## The data
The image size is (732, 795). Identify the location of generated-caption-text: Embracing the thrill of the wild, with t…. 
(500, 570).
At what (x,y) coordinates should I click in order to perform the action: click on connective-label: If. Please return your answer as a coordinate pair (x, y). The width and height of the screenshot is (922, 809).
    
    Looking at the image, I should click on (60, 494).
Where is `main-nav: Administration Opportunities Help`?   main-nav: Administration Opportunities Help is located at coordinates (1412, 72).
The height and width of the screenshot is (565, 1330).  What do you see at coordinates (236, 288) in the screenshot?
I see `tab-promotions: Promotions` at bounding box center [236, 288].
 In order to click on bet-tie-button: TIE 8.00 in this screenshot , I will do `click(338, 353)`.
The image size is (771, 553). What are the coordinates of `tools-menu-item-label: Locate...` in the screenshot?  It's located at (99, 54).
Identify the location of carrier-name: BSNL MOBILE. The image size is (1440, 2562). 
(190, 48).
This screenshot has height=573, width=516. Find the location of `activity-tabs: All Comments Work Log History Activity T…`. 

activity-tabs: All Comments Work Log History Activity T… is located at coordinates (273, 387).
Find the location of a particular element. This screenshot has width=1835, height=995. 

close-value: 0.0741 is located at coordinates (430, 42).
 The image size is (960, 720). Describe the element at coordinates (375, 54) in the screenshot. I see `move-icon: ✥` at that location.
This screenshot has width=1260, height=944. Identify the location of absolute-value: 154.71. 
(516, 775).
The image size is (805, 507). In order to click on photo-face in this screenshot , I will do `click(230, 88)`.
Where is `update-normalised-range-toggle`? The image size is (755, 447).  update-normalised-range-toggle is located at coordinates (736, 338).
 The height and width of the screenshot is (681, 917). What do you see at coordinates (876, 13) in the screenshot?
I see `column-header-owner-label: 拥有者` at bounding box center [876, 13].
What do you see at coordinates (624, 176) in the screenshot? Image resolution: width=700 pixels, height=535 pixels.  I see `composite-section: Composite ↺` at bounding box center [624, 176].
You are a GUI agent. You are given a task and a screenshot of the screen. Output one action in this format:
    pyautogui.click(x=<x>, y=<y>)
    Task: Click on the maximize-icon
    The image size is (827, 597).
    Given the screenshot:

## Problem to work on
Convert every line of the records above into a JSON list of strings, one string per line, and leave out the blank lines.

## Answer section
[
  "The image size is (732, 795). Identify the location of generated-caption-text: Embracing the thrill of the wild, with t…. ",
  "(500, 570).",
  "At what (x,y) coordinates should I click in order to perform the action: click on connective-label: If. Please return your answer as a coordinate pair (x, y). The width and height of the screenshot is (922, 809).",
  "    Looking at the image, I should click on (60, 494).",
  "Where is `main-nav: Administration Opportunities Help`?   main-nav: Administration Opportunities Help is located at coordinates (1412, 72).",
  "The height and width of the screenshot is (565, 1330).  What do you see at coordinates (236, 288) in the screenshot?",
  "I see `tab-promotions: Promotions` at bounding box center [236, 288].",
  " In order to click on bet-tie-button: TIE 8.00 in this screenshot , I will do `click(338, 353)`.",
  "The image size is (771, 553). What are the coordinates of `tools-menu-item-label: Locate...` in the screenshot?  It's located at (99, 54).",
  "Identify the location of carrier-name: BSNL MOBILE. The image size is (1440, 2562). ",
  "(190, 48).",
  "This screenshot has height=573, width=516. Find the location of `activity-tabs: All Comments Work Log History Activity T…`. ",
  "activity-tabs: All Comments Work Log History Activity T… is located at coordinates (273, 387).",
  "Find the location of a particular element. This screenshot has width=1835, height=995. ",
  "close-value: 0.0741 is located at coordinates (430, 42).",
  " The image size is (960, 720). Describe the element at coordinates (375, 54) in the screenshot. I see `move-icon: ✥` at that location.",
  "This screenshot has width=1260, height=944. Identify the location of absolute-value: 154.71. ",
  "(516, 775).",
  "The image size is (805, 507). In order to click on photo-face in this screenshot , I will do `click(230, 88)`.",
  "Where is `update-normalised-range-toggle`? The image size is (755, 447).  update-normalised-range-toggle is located at coordinates (736, 338).",
  " The height and width of the screenshot is (681, 917). What do you see at coordinates (876, 13) in the screenshot?",
  "I see `column-header-owner-label: 拥有者` at bounding box center [876, 13].",
  "What do you see at coordinates (624, 176) in the screenshot? Image resolution: width=700 pixels, height=535 pixels.  I see `composite-section: Composite ↺` at bounding box center [624, 176].",
  "You are a GUI agent. You are given a task and a screenshot of the screen. Output one action in this format:",
  "    pyautogui.click(x=<x>, y=<y>)",
  "    Task: Click on the maximize-icon",
  "    The image size is (827, 597).",
  "    Given the screenshot:"
]